Elaborate processes act at the DNA replication fork to minimize the generation of chromatid discontinuity when lesions are encountered. To prevent collapse of stalled replication forks, mutagenic translesion synthesis (TLS) polymerases are recruited temporarily to bypass DNA lesions. When a replication-associated (one-ended) double-strand break occurs, homologous recombination repair (HRR) can restore chromatid continuity in what has traditionally been regarded as an “error-free” process. Our previous mutagenesis studies show an important role for HRR in preventing deletions and rearrangements that would otherwise result from error-prone nonhomologous end joining (NHEJ) after fork breakage. An analogous, but distinct, role in minimizing mutations is attributed to the proteins defective in the cancer predisposition disease Fanconi anemia (FA). Cells from FA patients and model systems show an increased proportion of gene-disrupting deletions at the hprt locus as well as decreased mutation rates in the hprt assay, suggesting a role for the FANC proteins in promoting TLS, HRR, and possibly also NHEJ. It remains unclear whether HRR, like the FANC pathway, impacts the rate of base substitution mutagenesis.

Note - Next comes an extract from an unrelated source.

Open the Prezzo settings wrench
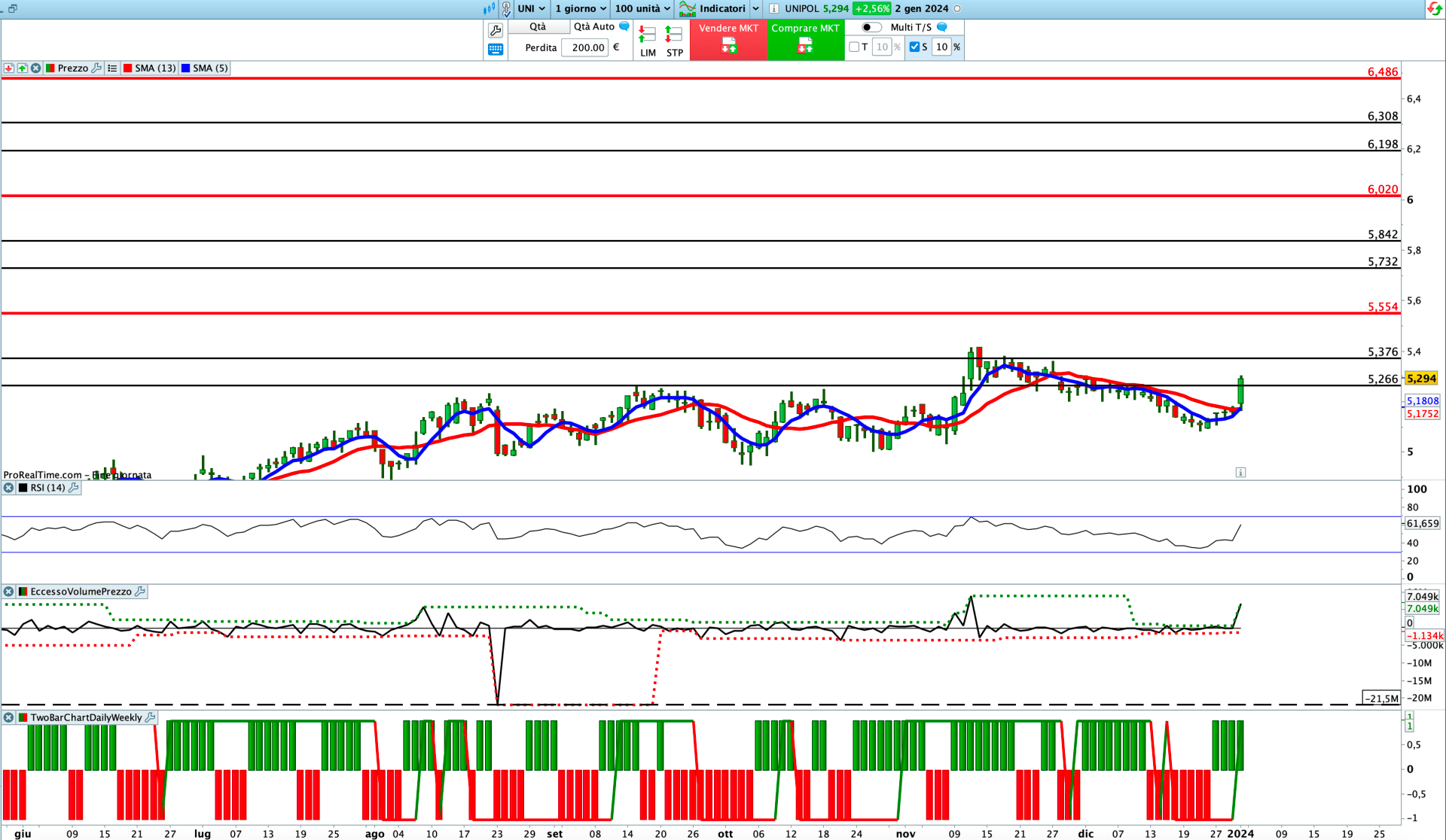The image size is (1446, 840). click(x=96, y=68)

Therefore, we measured, in isogenic rad51d and fancg CHO mutants, mutation rates at the Na +/K +-ATPase α-subunit ( ATP1A1) locus using ouabain resistance, which specifically detects base substitution mutations. Surprisingly, we found that the spontaneous mutation rate was reduced ∼2.5-fold in rad51d knockout cells, an even greater extent than observed in fancg cells, when compared with parental and isogenic gene-complemented control lines. A ∼2-fold reduction in induced mutations in rad51d cells was seen after treatment with the DNA alkylating agent ethylnitrosurea while a lesser reduction occurred in fancg cells. Should the model ATP1A1 locus be representative of the genome, we conclude that at least 50% of base substitution mutations in this mammalian system arise through error-prone polymerase(s) acting during HRR-mediated restart of broken replication forks.